### [YOUR GOAL]
Copy out the records below, putting "Task" wherever "Given" appears and changing nothing else. Leave the pictures out of your copy.

### [EXCERPTED DATA]
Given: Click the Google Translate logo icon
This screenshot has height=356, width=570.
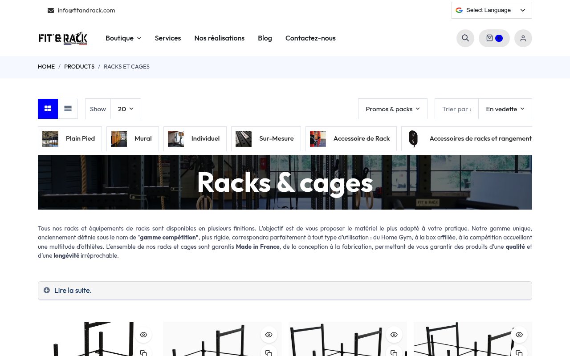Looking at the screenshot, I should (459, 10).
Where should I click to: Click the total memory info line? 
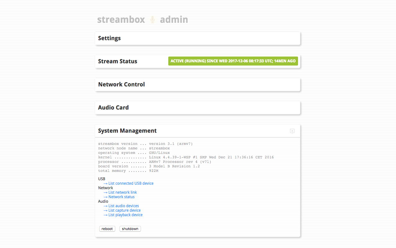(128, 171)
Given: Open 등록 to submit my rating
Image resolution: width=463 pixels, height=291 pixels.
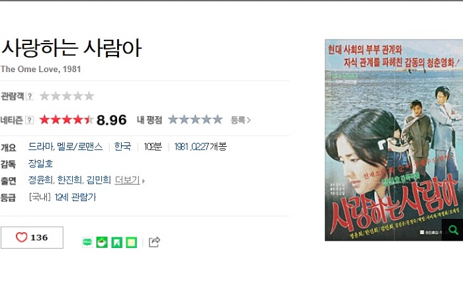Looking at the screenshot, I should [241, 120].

### [CORRECT OUTPUT]
Task: Click the Google Translate logo icon
This screenshot has height=356, width=570.
Looking at the screenshot, I should (459, 10).
Where should I click to: Click the total memory info line? 
(128, 171)
Task: Open 등록 to submit my rating
Image resolution: width=463 pixels, height=291 pixels.
Looking at the screenshot, I should [241, 120].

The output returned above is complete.